Steele Stainless (Part 9)
Date: Tuesday, 06 April, 2004
"Kaye Hamrick" <>

Ok, Part 9 it is. "Steele" not complete, so WIP non-readers beware.
Getting closer, though. Feedback always appreciated.


Steele Stainless (Part 9)

Wednesday, December 22
On Wednesday evening, Laura proclaimed that she'd like to see the Katherine
Hepburn marathon on the classic movie channel. Miranda and Remington
eagerly settled in for Bringing Up Baby. Katherine Hepburn's antics
reminded Remington of a fortune teller he knew in his days at the circus.
He told a fascinating story about her insistence that he would never know
himself or be content until he knew when and where he was born. He
elaborated that she swore those two facts were the most influential in a
person's life.

Miranda shrugged and grabbed another handful of popcorn, "I don't know
exactly when I was born. I only say I'm 23 because that would match the
grade they put me in when I started school. I might be older, I just look
young enough to play the part" Miranda batted her eyelashes jokingly.

Remington cocked his head to one side, "Laura, it's uncanny. Those are
Miranda's eyes. Like yours, but darker. And her nose and chin--everything
reminiscent of her, but with something else…."

"Tell me about her." Miranda looked at Laura, "The whole story. It's
something I'd like to hear from both of you."

Laura and Remington looked at each other. The hurt still burning between
them. Finally, Laura spoke, "We went back to Ireland. Always chasing
ghosts. It was the off season, so we had the castle to ourselves. She was
only just 4 and since coming to Ireland, she had been tireless; wanting to
see and do and touch everything. We'd been lucky and seen a foal born in
the stable. We rode in the carriage in the afternoons and played in the
garden after dinner. Most nights we were exhausted by bedtime. That night
I went to bed especially early. Remington stayed up late with Miranda
watching television. In the morning they were gone. The police found
evidence of a struggle in the garden. We got a ransom note for the both of
them. We all tried to find them. We paid the money but the place we were
told to look was empty. The police said we'd been double crossed. I knew
better. I knew he'd escaped with her and was only waiting until it was safe to come back to me. But he never did. Later, I thought he'd gone because
he finally had what he wanted--he had his family--and didn't need me
anymore. Everyone felt sorry for me. People tiptoed when I was in the room and nobody wanted to hire a grieving widow and mother. We managed to stay
afloat by changing the name of the agency to reflect a family name rather
than recall the name of a man who'd vanished. I hired new associates and
sunk back into the shadows, did a lot of paperwork, kept quiet and out of
the spotlight. It not only kept the agency afloat, we kept growing. After
most of the anger faded I got bored. When you came in I was intrigued,"
Laura looked at Miranda. "It had worked once, why not have another fake?
Everyone just assumed you'd returned together. We made excuses everyone
wanted to believe--everybody loves a family reunion. We were all over the
papers; business boomed. It was just a matter of pretending you were her
and he was real. I'd done half of it once. And I hated myself for it, but
I started to feel whole again. At first I thought I was putting her
personality traits onto you. But then I realized that you had already
developed them. You really are so much like her. So much like I imagined
she would become."

"You thought we--I just left with her?" Remington was aghast. "You're part of that family, too."

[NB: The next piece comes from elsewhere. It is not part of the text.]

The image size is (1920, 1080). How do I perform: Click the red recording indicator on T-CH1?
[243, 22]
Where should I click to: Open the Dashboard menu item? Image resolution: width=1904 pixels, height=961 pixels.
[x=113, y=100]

"What was I supposed to think?" Laura's voice was sad, not angry.

"That's not the way it happened." His voice was even sadder.

"How," Miranda interrupted, "how did it happen?"

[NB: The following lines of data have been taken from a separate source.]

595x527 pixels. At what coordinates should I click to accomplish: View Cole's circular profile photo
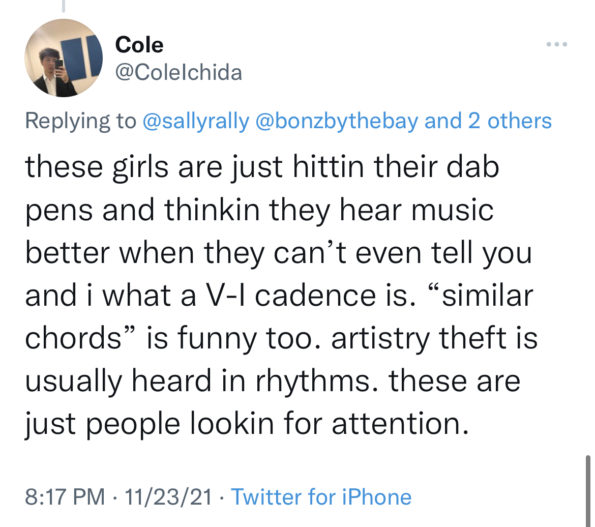click(x=63, y=58)
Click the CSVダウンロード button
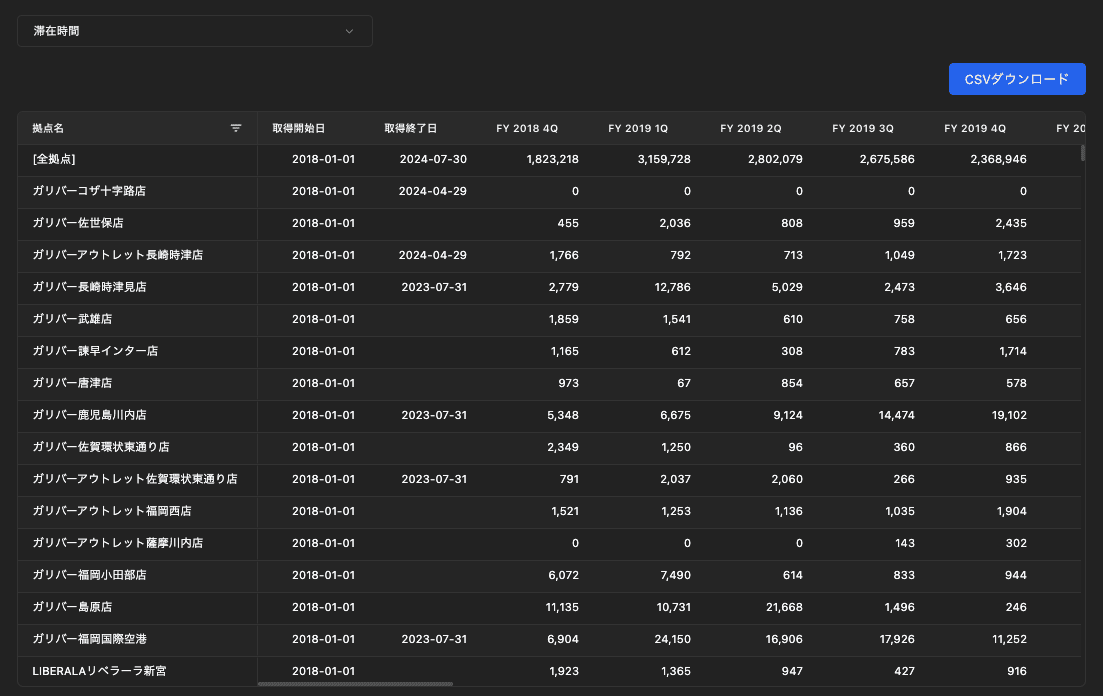The width and height of the screenshot is (1103, 696). tap(1017, 79)
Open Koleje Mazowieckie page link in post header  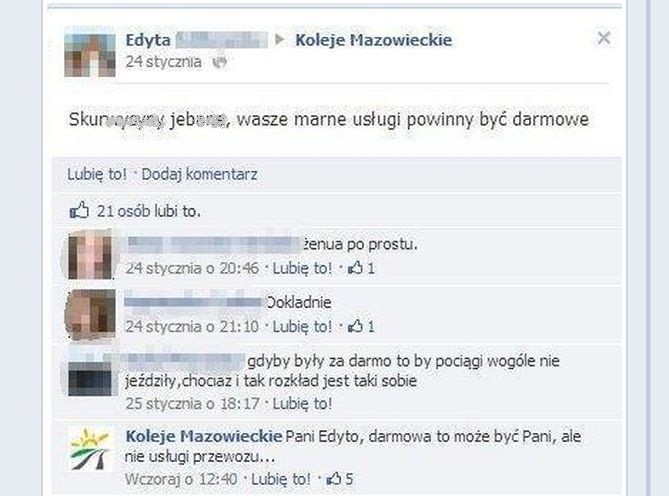tap(373, 40)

He looked straight into Laura's eyes, "We were watching television
downstairs but neither of us could sleep. We went for a walk in the garden. I was telling her some silly story and we both fell asleep. They came
just after midnight. There must have been five of them. One grabbed for
Miranda but I was able to get her free and I ran. But holding her I
couldn't move fast enough. I ducked around a corner and hid her behind the
first thing I could find and tried to attract their attention by running the other way. They caught me and held me down. Gave me some kind of injection to put me out. When I woke up I was in some kind of shed. I was still
groggy and tied up. They told me they'd hidden her and were waiting for
ransom on us both. I escaped after about a week and went looking for her.
I couldn't face you without her, Laura. That's why I stayed away. I didn't think you could forgive me. I thought about that every minute that I wasn't kicking myself for leaving her behind that…that…I don't even remember what
it was-"

"A rock wall." Miranda whispered.

Stunned silence. Remington and Laura slowly turned to look at Miranda.

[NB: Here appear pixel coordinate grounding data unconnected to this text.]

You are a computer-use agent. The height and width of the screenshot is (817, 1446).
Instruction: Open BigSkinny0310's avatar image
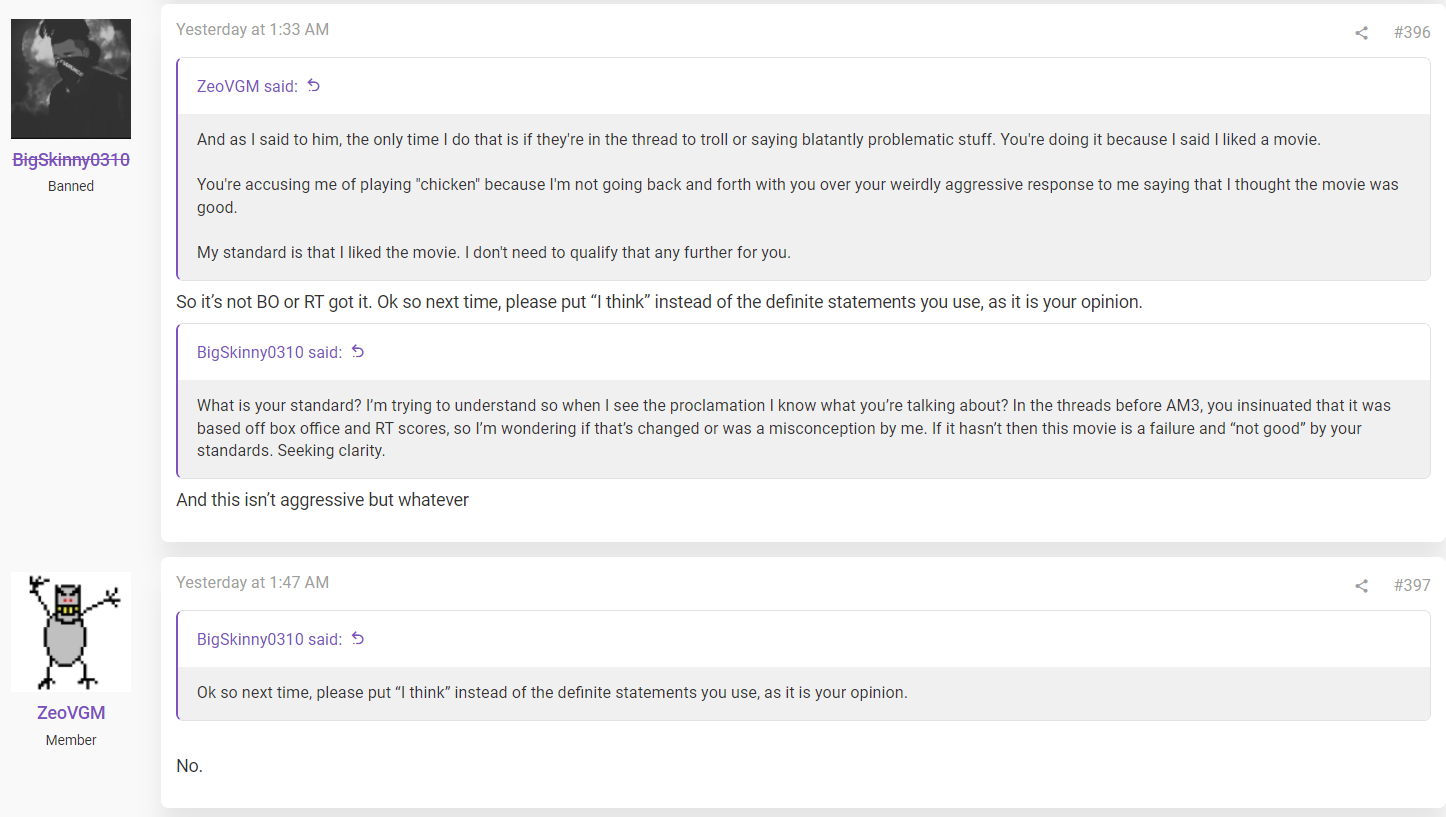click(x=71, y=79)
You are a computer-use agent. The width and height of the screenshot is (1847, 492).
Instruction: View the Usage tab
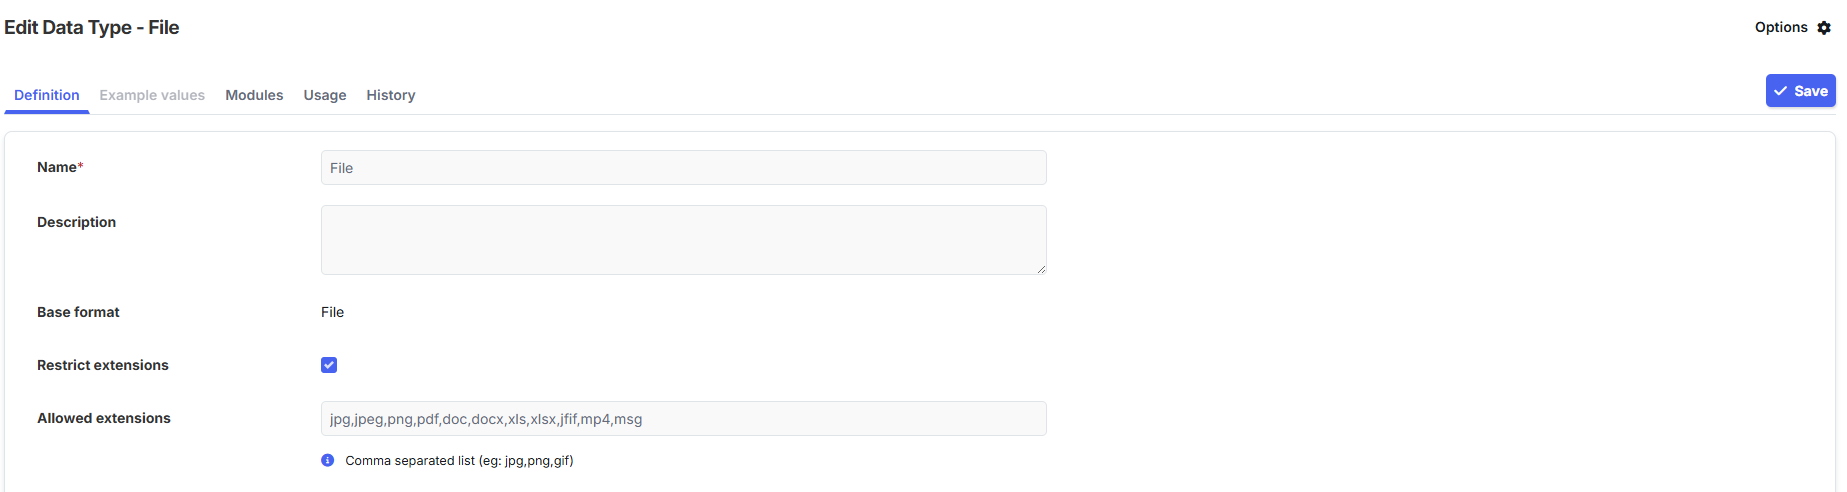tap(325, 95)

"In my nightmare," Miranda began again, "it's a rock wall. You put me down
and tell me to be as quiet as I can. And I try. I try so hard. Every time
I have the nightmare I try even harder. But my feet always fall asleep.
And I always rustle leaves. And he always finds me. He always smells like
beer and stale bread. He always picks me up too hard, and then…I wake up."
Nobody breathed. "It started just after I moved in here. I thought it was
just a dream. I thought I'd just been immersed in her too much. That it
was just my imagination projecting her into me. I never thought it was a
memory. My memory. But I think that's what this is," she looked
uncertainly at Laura, "I think I might really be Miranda."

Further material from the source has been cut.